SELECTED EXTRACT>
##########
The idea of this post is to describe, discuss, and if warranted understand how to create, a model of crypto-fed computation. The basic idea is that high-powered GPU (or other ML-specialized) hardware could be equipped with in-chip hardware locks such that the computational cores require a steady stream of cryptographic keys in order to continue performing. In the absence of such continually supplied keys the hardware would downgrade to a small or zero fraction of its nominal capability.
Deploying such hardware would allow three key things:
Monitoring of how computation is being used: who/whatever is supplying the keys will know how many are being sent and to where.
Control of computation: in a framework in which large levels of computation are regulated, this mechanism allows setup such that the continued consent of an outside regulating agent is reuired in order to continue large computational projects.
Off-switch: the default mode of this hardware system is “idle” (or if desired, “off”) so that in the unlikely but possible case that standard control of a computational system is lost or goes rogue, it could not continue without also co-opting the source of the cryptographic keys.
I’ll argue that such a capabilities appears to be quite technically feasible, and there may be plausible pathways to adopting it. However there are plenty of open questions, and many details to be nailed down before attempting such an effort.
How would it work
Let’s lay out some design criteria for such a system, aiming to provide at least the three services above in situations where agents attempting to subvert the system are verycapable.
##########
ENTRIES SHOWN>
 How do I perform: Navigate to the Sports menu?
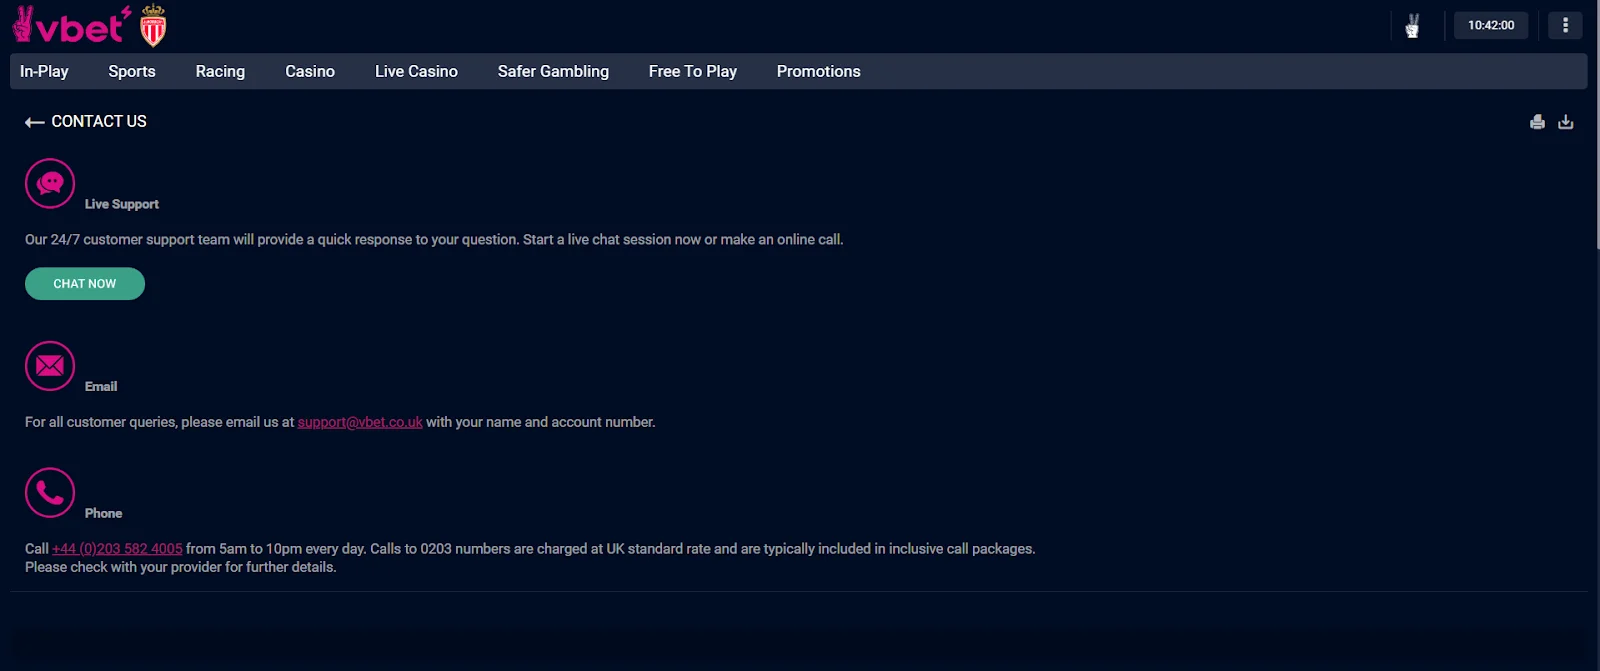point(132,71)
##########
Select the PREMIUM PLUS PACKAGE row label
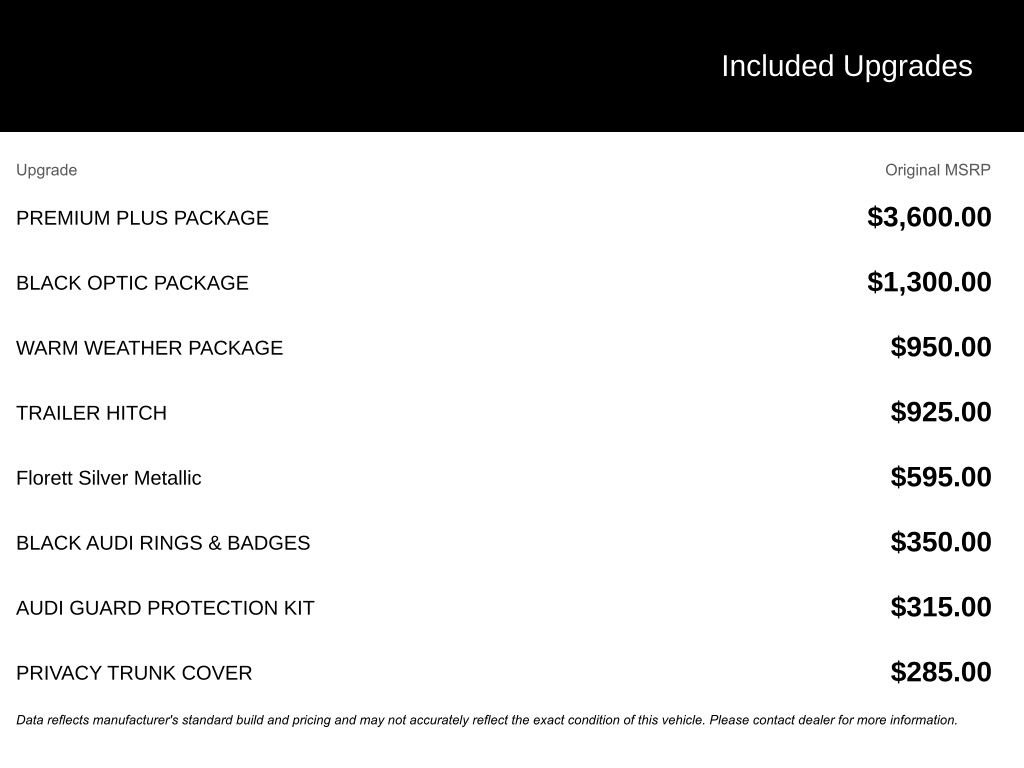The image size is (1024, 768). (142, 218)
##########
EXERCISES>
(A) According to the post on crypto-fed computation, what happens to the hardware when the cryptographic keys stop being supplied?
(B) From the post on crypto-fed computation, return the stretch from "How would it" through "system are verycapable.".

EXPECTED RESULTS>
(A) It downgrades to a small or zero fraction of its nominal capability.

(B)
How would it work
Let’s lay out some design criteria for such a system, aiming to provide at least the three services above in situations where agents attempting to subvert the system are verycapable.